_PROVIDED INFORMATION_

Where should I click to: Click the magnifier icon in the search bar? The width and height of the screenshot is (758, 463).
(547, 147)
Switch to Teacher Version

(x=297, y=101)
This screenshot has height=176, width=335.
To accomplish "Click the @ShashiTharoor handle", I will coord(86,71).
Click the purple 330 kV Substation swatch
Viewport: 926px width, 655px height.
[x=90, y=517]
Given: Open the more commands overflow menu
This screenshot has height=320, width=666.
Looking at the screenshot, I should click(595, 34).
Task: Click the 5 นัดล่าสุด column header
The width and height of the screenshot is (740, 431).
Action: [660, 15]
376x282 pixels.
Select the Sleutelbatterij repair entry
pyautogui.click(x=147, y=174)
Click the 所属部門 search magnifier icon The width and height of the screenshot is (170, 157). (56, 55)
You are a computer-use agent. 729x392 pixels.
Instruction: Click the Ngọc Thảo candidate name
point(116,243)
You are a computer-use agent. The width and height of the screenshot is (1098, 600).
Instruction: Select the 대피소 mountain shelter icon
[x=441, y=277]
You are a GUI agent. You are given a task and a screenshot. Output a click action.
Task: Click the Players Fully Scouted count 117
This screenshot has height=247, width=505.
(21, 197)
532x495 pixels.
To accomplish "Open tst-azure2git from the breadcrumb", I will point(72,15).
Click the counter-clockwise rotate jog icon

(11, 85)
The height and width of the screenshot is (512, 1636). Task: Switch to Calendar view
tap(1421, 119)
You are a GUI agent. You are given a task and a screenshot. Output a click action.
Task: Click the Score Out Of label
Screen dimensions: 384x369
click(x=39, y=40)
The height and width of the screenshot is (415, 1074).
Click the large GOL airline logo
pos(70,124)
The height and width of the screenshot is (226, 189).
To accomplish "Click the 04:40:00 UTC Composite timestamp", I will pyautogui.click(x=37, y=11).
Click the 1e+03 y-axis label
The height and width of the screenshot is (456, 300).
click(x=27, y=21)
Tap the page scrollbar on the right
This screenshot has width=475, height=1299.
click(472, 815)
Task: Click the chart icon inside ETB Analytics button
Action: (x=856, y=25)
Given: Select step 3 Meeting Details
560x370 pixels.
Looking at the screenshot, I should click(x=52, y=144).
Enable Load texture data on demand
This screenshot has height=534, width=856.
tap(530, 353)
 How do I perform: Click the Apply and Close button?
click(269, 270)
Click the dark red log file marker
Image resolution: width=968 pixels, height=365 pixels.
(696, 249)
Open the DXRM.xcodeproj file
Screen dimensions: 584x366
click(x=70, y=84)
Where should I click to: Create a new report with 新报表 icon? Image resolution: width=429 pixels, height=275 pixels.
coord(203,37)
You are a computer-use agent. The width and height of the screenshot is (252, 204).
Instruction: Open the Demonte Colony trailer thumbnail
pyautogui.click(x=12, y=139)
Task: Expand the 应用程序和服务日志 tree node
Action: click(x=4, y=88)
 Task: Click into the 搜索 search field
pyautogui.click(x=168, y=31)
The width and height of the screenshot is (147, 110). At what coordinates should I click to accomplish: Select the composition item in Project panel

_WORK TASK_
The lines from the start of the entries above through the line containing "Task: Click the 5 นัดล่าสุด column header" are the ones to return, please; copy them exactly and include both ends.

_TASK SOLUTION_
Where should I click to: Click the magnifier icon in the search bar? The width and height of the screenshot is (758, 463).
(547, 147)
Switch to Teacher Version

(x=297, y=101)
This screenshot has height=176, width=335.
To accomplish "Click the @ShashiTharoor handle", I will coord(86,71).
Click the purple 330 kV Substation swatch
Viewport: 926px width, 655px height.
[x=90, y=517]
Given: Open the more commands overflow menu
This screenshot has height=320, width=666.
Looking at the screenshot, I should click(595, 34).
Task: Click the 5 นัดล่าสุด column header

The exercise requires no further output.